Notice of Pre-AIA  or AIA  Status
The present application, filed on or after March 16, 2013, is being examined under the first inventor to file provisions of the AIA .

DETAILED ACTION
Claim Rejections - 35 USC § 102
The following is a quotation of the appropriate paragraphs of 35 U.S.C. 102 that form the basis for the rejections under this section made in this Office action:
A person shall be entitled to a patent unless –
(a)(1) the claimed invention was patented, described in a printed publication, or in public use, on sale or otherwise available to the public before the effective filing date of the claimed invention.
 
Claims 1-4, 7-12, 15-18 and 20 are rejected under 35 U.S.C. 102(a) (1) as being anticipated by Bleiweiss et al (Patent. No.: U.S. 9,928,605 B2).   

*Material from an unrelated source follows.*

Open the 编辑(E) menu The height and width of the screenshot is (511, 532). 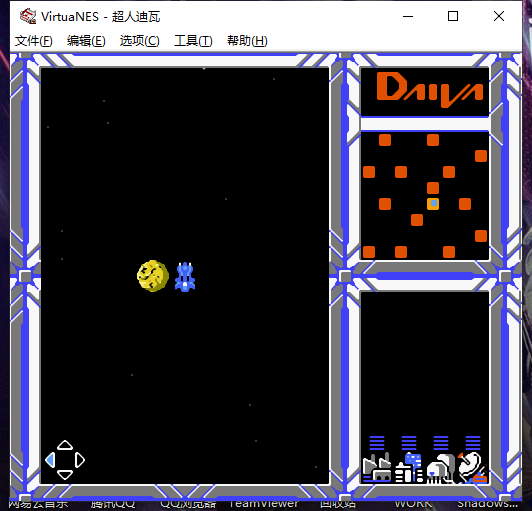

          Regarding claim 1, Bleiweiss an image processing system comprising: an image data interface arranged to receive first image data representative of an image frame (see abstract, various systems and methods for real-time cascaded object recognition are described herein. A system for real-time cascaded object recognition comprises a processor; and a memory, including instructions, which when executed on the processor, cause the processor to perform the operations comprising: accessing image data at the system, the image data of an environment around the system, the image data is captured by a camera system; determining a set of regions in the image data, the set of regions including candidate objects; transmitting a subset of the image data corresponding to the set of regions to a remote server, the remote server to analyze the subset of the image data and detect an object in the subset of the image data; and receiving at 
           Also column 2, lines 35-40 and lines 66-67, the input video stream 102 includes a scene with multiple objects. In an object proposal stage 104, one or more of the objects are identified as candidates and the portions of the image with the candidate objects are segmented. Some of the candidates may be filtered based on search criteria. The input image may be a portion of a video stream (e.g., one frame of a video stream))’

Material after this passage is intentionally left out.